_Bagian Teks:_
────────────────────────────────────────
Menu
News
EkBis
New Economy
Kabar Finansial
Sport & Lifestyle
Kabar Sawit
Video
    Indeks
      About Us
        Social Media

        Potensi Perlambatan Pertumbuhan Ekonomi 2022 & 2023, Tantangan dan Solusi

        Potensi Perlambatan Pertumbuhan Ekonomi 2022 & 2023, Tantangan dan Solusi Kredit Foto: Sufri Yuliardi
        Warta Ekonomi, Jakarta -

        Principal Indonesia (PT Principal Asset Management) memberikan pandangan mengenai tantangan dan solusi dalam mengatasi potensi perlambatan pertumbuhan ekonomi pada tahun 2022 dan 2023 mendatang. Pandangan  tersebut diberikan dalam acara Webinar Market Outlook 2022 dari Principal Indonesia yang bertajuk “Potential Economic Downturn in 2022 & 2023: Challenges & Solutions”, Kamis, 8 September 2022 yang menghadirkan tiga pembicara: Patrick Chang, CIO Malaysia & CIO Equities for ASEAN Region, Principal Asset Management Malaysia;  Jesse Liew CIO Fixed Income for ASEAN Region, Principal Asset Management Malaysia; dan Ni Made Muliartini, CIO PT Principal Asset Management.

        Patrick Chang dalam paparannya menyebutkan Kondisi perekonomian dunia di awal 2022 sebenarnya telah menunjukkan perbaikan walaupun dibayangi oleh inflasi tinggi di beberapa kawasan dunia. Namun setelah meningkatkan tensi geopolitik, ketidakpastian pada perekonomian kembali menjadi perhatian utama disebabkan oleh inflasi yang tidak kunjung turun akibat krisis energi dan pangan, serta potensi melambatnya pertumbuhan dunia.

        Menurutnya,  ancaman resesi dunia diperkirakan terjadi lebih cepat di 2023 dibandingkan prediksi awal di tahun 2024 akibat kenaikan suku bunga sebagai respon dari inflasi tinggi namun dibarengi dengan perlambatan pertumbuhan PDB global.
────────────────────────────────────────
_Permintaan:_ Lanjutkan artikel di atas tentang potensi perlambatan ekonomi 2022 dan 2023, dimulai tepat setelah kalimat terakhirnya.

_Data:_
────────────────────────────────────────
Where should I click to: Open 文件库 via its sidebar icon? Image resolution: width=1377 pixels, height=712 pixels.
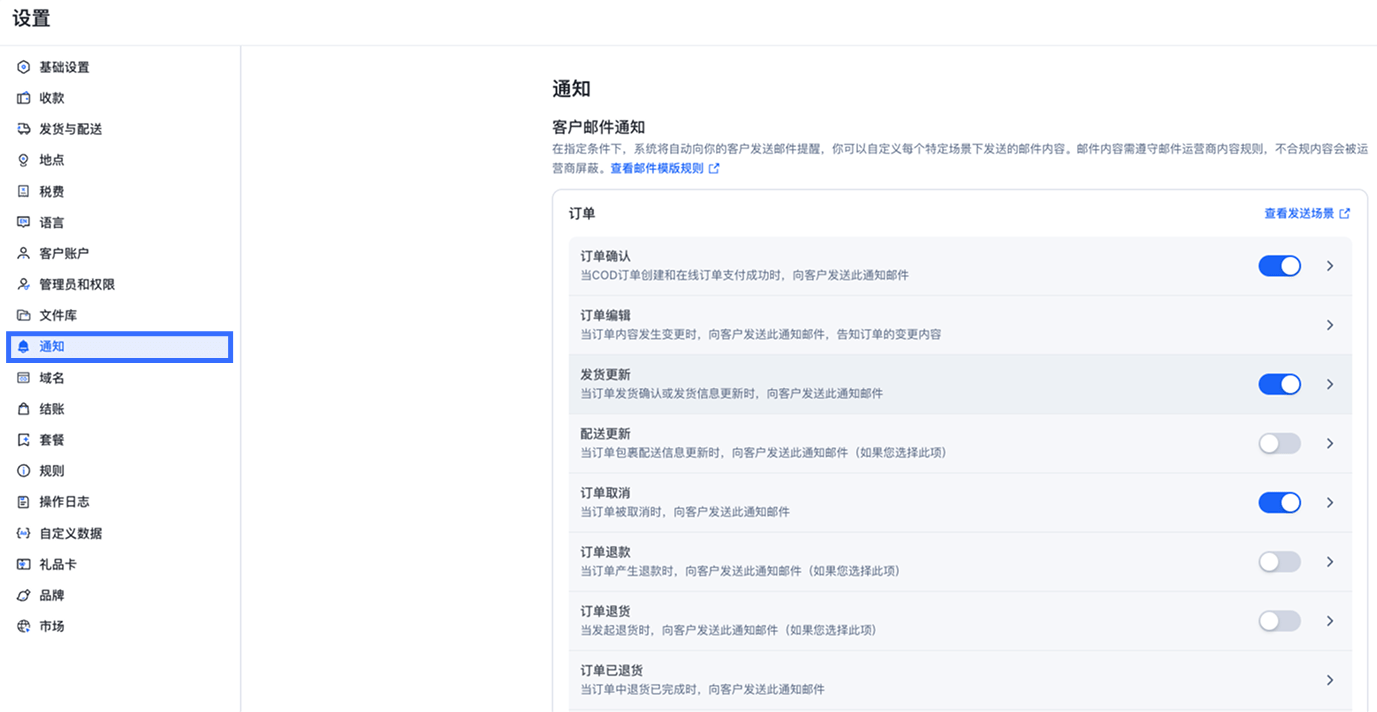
────────────────────────────────────────
_Hasil di Bawah:_
        Penggerak utama ekonomi dunia yaitu Amerika Serikat dan China sedang berusaha menghadapi tantangan perekonomiannya masing-masing. The Fed, bank sentral Amerika, berusaha memerangi inflasi domestik yang tinggi dengan menaikkan suku bunga dengan agresif. Sementara itu, China yang saat ini masih melakukan lockdown di beberapa daerahnya serta mengalami masalah di sektor properti, juga masih berusaha membangkitkan perekonomiannya. Dengan tidak menghadapi inflasi tinggi seperti Kawasan Eropa maupun Amerika, pemerintah China diharapkan bisa mengendalikan ekonominya dengan kebijakan moneter maupun fiskalnya. China dengan rencana investasi besarnya di FAI (Fixed Asset Investment) di infrastruktur diharapkan bisa membalikkan arah perekonomian.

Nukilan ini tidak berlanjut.